— BEGIN RECORDS —
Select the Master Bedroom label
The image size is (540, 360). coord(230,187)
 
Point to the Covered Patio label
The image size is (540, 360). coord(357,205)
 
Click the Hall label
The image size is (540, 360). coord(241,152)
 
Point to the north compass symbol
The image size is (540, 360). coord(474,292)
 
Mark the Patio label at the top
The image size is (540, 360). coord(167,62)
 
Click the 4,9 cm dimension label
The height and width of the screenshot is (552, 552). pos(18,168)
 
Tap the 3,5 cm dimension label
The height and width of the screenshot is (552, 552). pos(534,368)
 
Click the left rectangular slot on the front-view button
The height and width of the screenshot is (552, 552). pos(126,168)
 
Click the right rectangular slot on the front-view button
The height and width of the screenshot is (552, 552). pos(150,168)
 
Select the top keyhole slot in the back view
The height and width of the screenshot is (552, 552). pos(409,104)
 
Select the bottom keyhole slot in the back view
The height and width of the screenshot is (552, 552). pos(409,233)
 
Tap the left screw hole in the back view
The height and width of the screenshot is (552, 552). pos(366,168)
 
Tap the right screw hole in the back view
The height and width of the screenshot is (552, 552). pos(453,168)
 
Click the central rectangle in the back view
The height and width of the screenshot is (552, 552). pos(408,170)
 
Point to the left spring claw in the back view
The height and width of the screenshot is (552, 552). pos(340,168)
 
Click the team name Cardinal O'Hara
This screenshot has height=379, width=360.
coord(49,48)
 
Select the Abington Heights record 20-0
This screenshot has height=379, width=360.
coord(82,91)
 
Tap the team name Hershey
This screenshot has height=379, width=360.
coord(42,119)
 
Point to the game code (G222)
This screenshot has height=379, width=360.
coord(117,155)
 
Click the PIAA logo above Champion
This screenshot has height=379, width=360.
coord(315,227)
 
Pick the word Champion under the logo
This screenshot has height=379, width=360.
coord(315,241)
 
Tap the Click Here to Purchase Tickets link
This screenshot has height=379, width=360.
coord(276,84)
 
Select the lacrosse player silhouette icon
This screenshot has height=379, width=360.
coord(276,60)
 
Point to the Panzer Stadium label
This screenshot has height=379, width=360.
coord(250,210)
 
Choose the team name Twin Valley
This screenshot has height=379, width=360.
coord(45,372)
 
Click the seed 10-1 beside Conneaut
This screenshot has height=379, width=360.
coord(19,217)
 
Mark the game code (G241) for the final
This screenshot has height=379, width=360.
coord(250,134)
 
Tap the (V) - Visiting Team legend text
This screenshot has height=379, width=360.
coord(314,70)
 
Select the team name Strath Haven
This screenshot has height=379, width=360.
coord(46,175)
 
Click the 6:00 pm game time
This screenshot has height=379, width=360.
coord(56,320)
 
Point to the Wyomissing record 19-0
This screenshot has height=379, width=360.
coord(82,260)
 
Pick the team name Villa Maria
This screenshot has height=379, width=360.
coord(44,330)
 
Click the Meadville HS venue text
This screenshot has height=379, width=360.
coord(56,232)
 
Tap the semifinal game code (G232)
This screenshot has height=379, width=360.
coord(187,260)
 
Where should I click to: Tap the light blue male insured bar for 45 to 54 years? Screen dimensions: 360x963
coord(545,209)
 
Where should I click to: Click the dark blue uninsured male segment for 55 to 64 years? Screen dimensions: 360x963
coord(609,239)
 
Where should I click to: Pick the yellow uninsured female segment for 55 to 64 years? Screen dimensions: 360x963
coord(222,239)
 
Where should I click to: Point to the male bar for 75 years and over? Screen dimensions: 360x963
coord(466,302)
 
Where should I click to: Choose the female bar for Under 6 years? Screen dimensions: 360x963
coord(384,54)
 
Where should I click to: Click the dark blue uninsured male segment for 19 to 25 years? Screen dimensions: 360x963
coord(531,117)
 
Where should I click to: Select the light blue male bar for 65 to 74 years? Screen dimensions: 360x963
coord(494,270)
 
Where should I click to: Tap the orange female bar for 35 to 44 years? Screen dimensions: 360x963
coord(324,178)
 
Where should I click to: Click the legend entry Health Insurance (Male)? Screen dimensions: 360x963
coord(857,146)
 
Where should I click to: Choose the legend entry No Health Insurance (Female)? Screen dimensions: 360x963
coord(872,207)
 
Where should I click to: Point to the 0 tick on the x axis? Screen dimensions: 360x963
— END RECORDS —
— BEGIN RECORDS —
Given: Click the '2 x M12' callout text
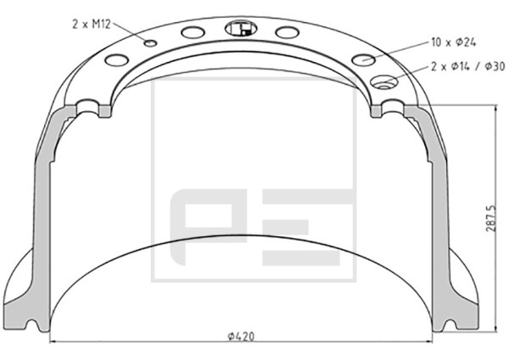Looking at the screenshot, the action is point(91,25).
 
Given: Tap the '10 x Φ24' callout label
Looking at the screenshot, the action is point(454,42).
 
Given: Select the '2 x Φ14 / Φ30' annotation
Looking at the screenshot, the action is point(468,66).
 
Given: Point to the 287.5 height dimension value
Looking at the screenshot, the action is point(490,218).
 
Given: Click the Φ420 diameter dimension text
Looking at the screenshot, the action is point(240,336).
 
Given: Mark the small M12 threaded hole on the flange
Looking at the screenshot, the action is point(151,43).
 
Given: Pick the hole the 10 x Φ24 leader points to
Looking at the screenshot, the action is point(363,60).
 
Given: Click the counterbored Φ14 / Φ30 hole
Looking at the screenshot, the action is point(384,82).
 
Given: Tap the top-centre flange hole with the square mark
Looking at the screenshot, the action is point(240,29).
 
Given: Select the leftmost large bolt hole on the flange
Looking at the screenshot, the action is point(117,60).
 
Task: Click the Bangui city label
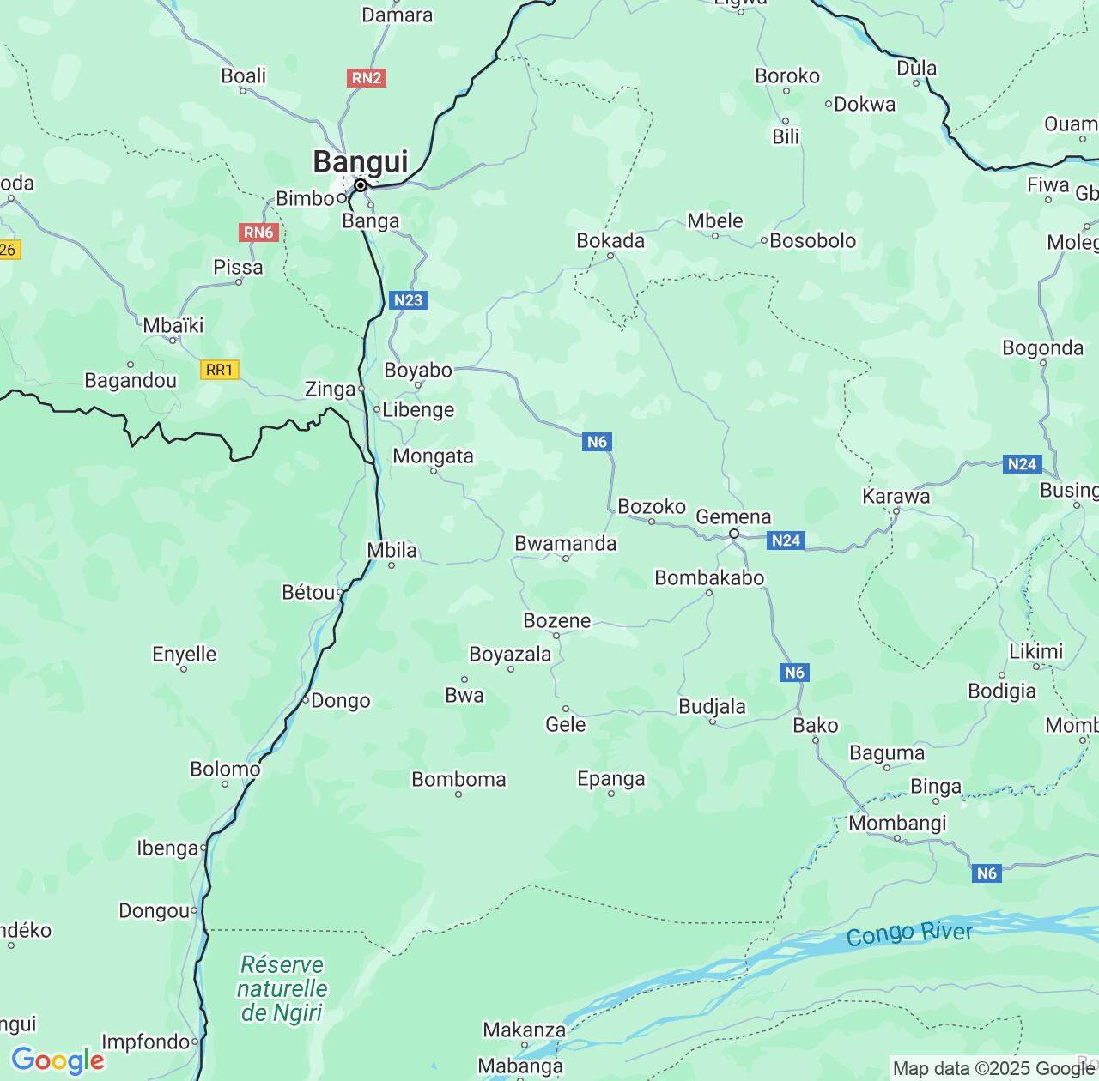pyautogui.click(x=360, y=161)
— END RECORDS —
— BEGIN RECORDS —
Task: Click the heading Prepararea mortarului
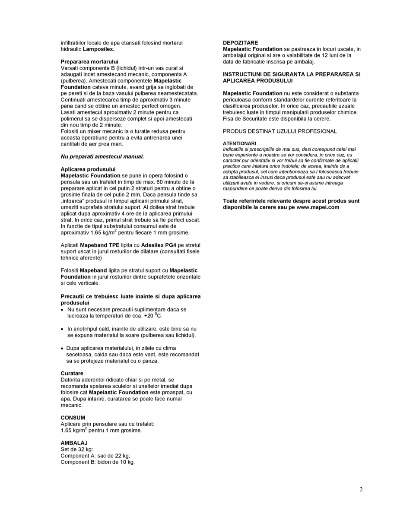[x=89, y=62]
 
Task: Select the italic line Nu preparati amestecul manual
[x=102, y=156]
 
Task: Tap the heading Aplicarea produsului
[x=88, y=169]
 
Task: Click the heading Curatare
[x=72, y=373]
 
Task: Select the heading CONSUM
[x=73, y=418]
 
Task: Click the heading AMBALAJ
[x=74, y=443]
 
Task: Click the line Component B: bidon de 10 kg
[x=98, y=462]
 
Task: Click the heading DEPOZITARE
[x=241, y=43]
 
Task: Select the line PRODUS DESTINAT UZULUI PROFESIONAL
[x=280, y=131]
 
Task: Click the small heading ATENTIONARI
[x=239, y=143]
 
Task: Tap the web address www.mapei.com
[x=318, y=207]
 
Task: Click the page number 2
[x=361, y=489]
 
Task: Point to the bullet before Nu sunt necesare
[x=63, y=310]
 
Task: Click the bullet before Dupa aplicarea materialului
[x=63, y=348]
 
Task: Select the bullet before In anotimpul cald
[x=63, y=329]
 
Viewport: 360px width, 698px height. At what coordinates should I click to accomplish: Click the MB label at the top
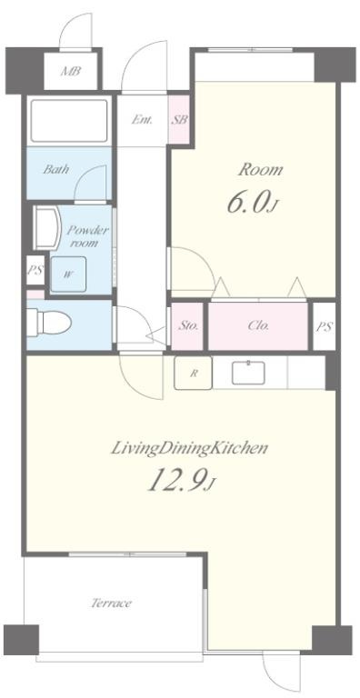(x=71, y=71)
— END RECORDS —
TASK TO CARRY OUT: Please repeat the stretch of records from the line containing "Task: Click the heading Curatare" through the line containing "(x=71, y=71)", renaming "heading" to "title" and leaving everything else unchanged. Omit the pictures.

SOLUTION TO THE PROBLEM:
Task: Click the title Curatare
[x=72, y=373]
 
Task: Select the title CONSUM
[x=73, y=418]
 
Task: Click the title AMBALAJ
[x=74, y=443]
 
Task: Click the line Component B: bidon de 10 kg
[x=98, y=462]
 
Task: Click the title DEPOZITARE
[x=241, y=43]
 
Task: Select the line PRODUS DESTINAT UZULUI PROFESIONAL
[x=280, y=131]
 
Task: Click the small title ATENTIONARI
[x=239, y=143]
 
Task: Tap the web address www.mapei.com
[x=318, y=207]
 
Task: Click the page number 2
[x=361, y=489]
 
Task: Point to the bullet before Nu sunt necesare
[x=63, y=310]
 
Task: Click the bullet before Dupa aplicarea materialului
[x=63, y=348]
 
Task: Select the bullet before In anotimpul cald
[x=63, y=329]
 
Viewport: 360px width, 698px height. At what coordinates should I click to accomplish: Click the MB label at the top
(x=71, y=71)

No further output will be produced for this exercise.